--- DIRECTIVE A ---
Rewrite the listing that starts at the line containing "You are a computer-use" and runs through the end of the listing, changing "screenshot" to "screen capture" and leaving everything else as it is. Do not include the pictures in your answer.

--- SOURCE ---
________________
I feel clear that I am being called to do this artwork for whatever purpose—that I want to give myself to finding, seeing, capturing, reproducing, and sharing the simple yet grand images of creation that I am blessed to enjoy. I am struck by the response of folks who looking at the pictures find something special that touches their sense of beauty. I am feeling inspired and absorbed in moving forward—both artistically and practically. (My journal, December 29, 2005)
This entry in my journal marked the first seeds of what has become my spirit-led “second act” as a fine art nature photographer. Prior to this, my photography was exclusively for personal enjoyment or occasional sharing with family and close friends.
As I look back, I realize that God chose some early messengers around this time—a family friend and an extended family member to whom I was not particularly close. Each of them said that they really loved the images that I was working on and that I should be showing them in galleries. I didn’t really believe them, but I found that idea intriguing.
A few months later, a casual conversation during a visit to my optometrist resulted in an invitation to exhibit some of my images at her office. And thus in the spring of 2006 (as I approached my sixtieth birthday), I had my first public showing. This was new territory for me and more than a little nerve-racking. There was, however, a small but growing sense that this was something that I was supposed to be doing.
Apart from my insecurity about not having formal training or experience in photography, I was also working more than full-time as a nonprofit agency administrator and at being a father and husband in a busy family. These roles were the focus of my identity and energy.
But the door kept inching open. Shortly after that first exhibit, a photographer friend told me that she was showing her work at a neighborhood bank, and that the bank was looking for the right person for its next exhibit. She introduced me to the manager, and my second exhibit was born—through which came the first sales of my work.
I grew up convinced I had no artistic talent, because I had no aptitude for drawing or painting. Even later when I came to appreciate the wonderful work of Edward Weston, Eliot Porter, and Ansel Adams, I never imagined that my photography would or could be considered art, or that I could be an artist.
Yet Way kept opening incrementally, and I gradually began to see myself as co-creating a new dimension in my life. I increased my commitment to being out in nature with the intention of discovering and creating images to share. In late 2006, I also began to have a goal of finding venues to share the images. The notion that people would want to buy some of the work—though still novel—was developing some credence.
It is about taking hold of a divine gift and a sense of purpose and offering the power of these images to a world overcome with stress and worry and fear. That for a moment, they may be immersed in a sense of beauty and joy and wonder—their burdens lifted and their hearts lightened. For this work to be truly meaningful, however… I must know it from a place of joy, wonder, and lightness of heart. It must be full of my passion and excitement for the amazing things the work brings me to see and feel, while not being full of my pride and ego. (Journal, June 26, 2006)
________________
--- RECORDS TO PROCESS ---
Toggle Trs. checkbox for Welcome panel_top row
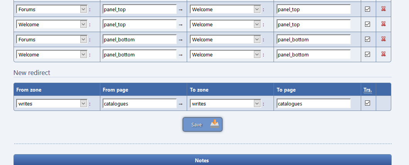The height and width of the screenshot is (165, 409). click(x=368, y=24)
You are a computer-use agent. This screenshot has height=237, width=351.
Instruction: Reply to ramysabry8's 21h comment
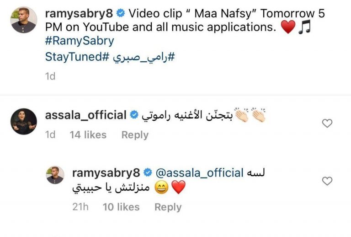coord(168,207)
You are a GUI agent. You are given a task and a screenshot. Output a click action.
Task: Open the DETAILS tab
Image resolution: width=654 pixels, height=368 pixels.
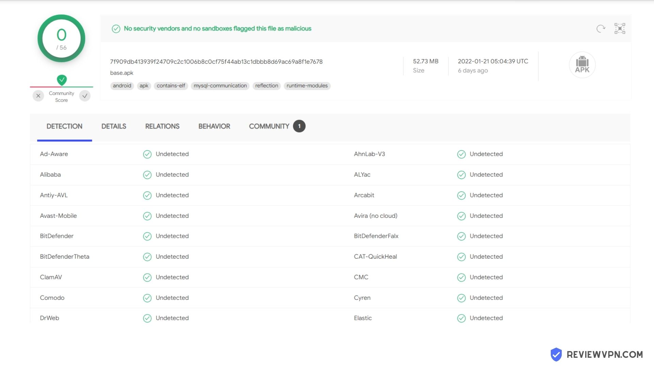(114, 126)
________________
--- DIRECTIVE B ---
Decide whether each statement agrees with the photography memoir. Answer yes or no, and quote the words from the memoir that settle it: (i) The first public showing took place at the optometrist's office in the spring of 2006. (ii) The first sales came through the exhibit at the neighborhood bank. (iii) The writer had formal training in photography.

--- WRITTEN ANSWER A ---
You are a computer-use agent. This screen capture has height=237, width=351.
Instruction: Reply to ramysabry8's 21h comment
coord(168,207)
You are a GUI agent. You are given a task and a screen capture. Output a click action.
Task: Open the DETAILS tab
Image resolution: width=654 pixels, height=368 pixels.
(114, 126)

--- WRITTEN ANSWER B ---
(i) Yes: "resulted in an invitation to exhibit some of my images at her office. And thus in the spring of 2006 (as I approached my sixtieth birthday), I had my first public showing."
(ii) Yes: "my second exhibit was born—through which came the first sales of my work."
(iii) No: "my insecurity about not having formal training or experience in photography"